-- Opening Marker --
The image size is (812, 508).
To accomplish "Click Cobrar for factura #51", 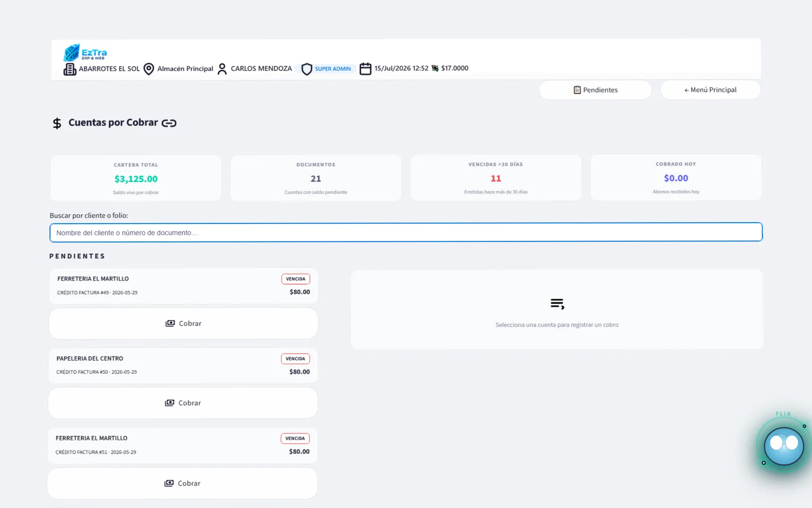I will (182, 483).
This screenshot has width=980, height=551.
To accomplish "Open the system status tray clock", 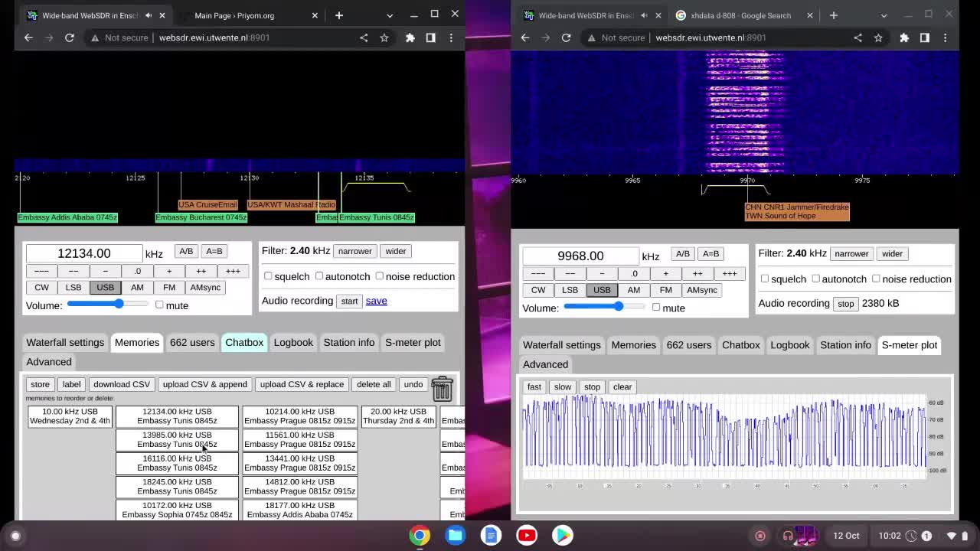I will [890, 536].
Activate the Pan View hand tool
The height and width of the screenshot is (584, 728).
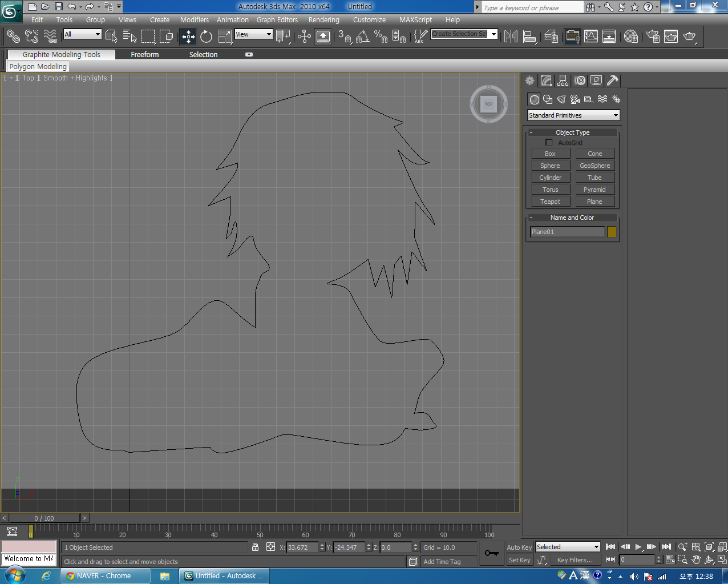pos(696,559)
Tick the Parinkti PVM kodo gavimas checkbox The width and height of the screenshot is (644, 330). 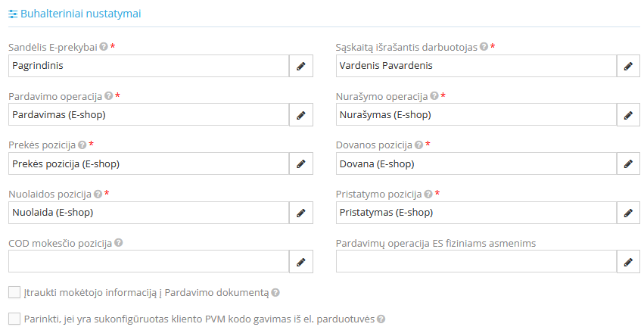click(14, 319)
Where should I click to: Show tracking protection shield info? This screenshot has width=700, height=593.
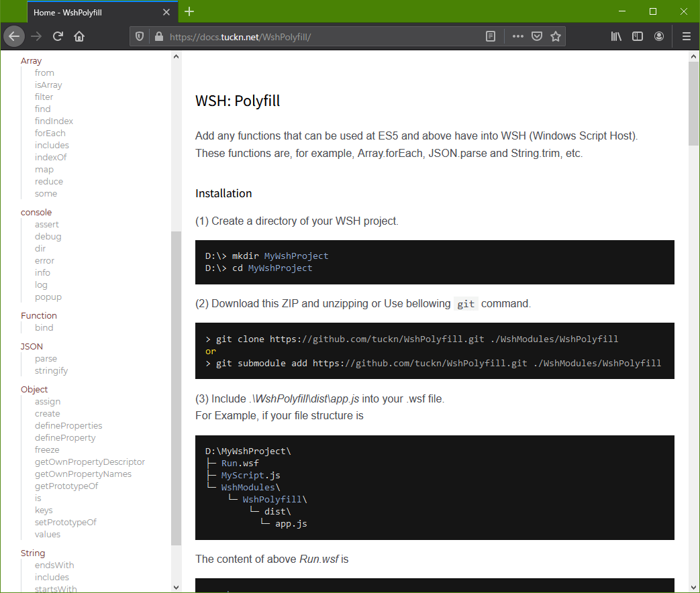click(x=140, y=36)
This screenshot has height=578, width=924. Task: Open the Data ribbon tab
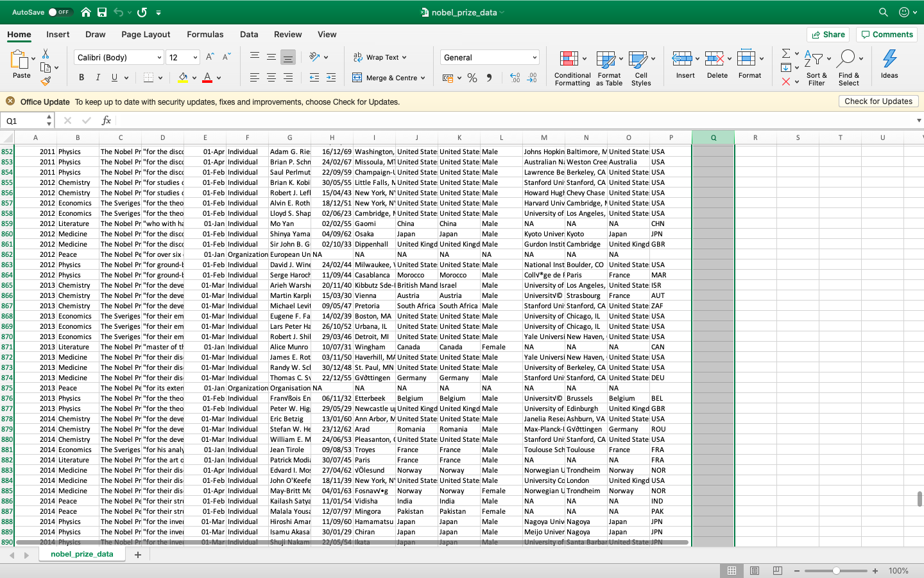(249, 35)
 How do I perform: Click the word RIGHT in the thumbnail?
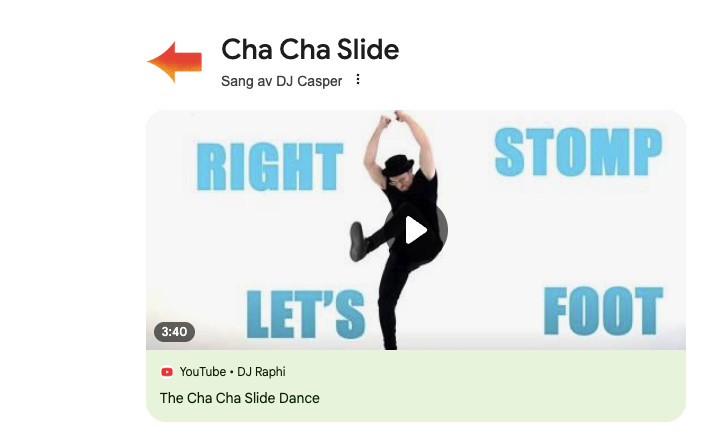pos(269,167)
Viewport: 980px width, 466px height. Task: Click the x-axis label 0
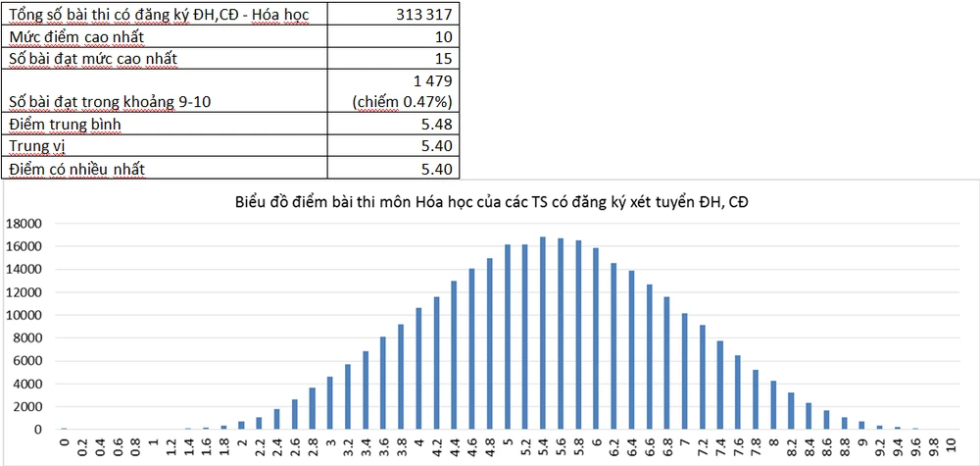(65, 443)
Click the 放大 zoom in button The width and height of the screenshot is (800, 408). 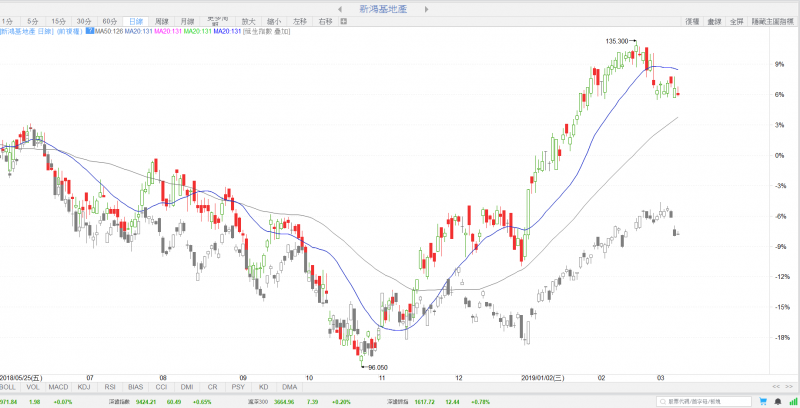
-- Closing Marker --
**Problem statement**
Beginning at the line that contains "This screenshot has height=578, width=924.", transcribe it and every later line through the last line of the data above, exactly, and drop the pictures.

**Solution for this problem**
This screenshot has height=578, width=924. Task: Open the Data ribbon tab
(249, 35)
 How do I perform: Click the word RIGHT in the thumbnail?
pos(269,167)
Viewport: 980px width, 466px height. Task: Click the x-axis label 0
(65, 443)
Click the 放大 zoom in button The width and height of the screenshot is (800, 408). 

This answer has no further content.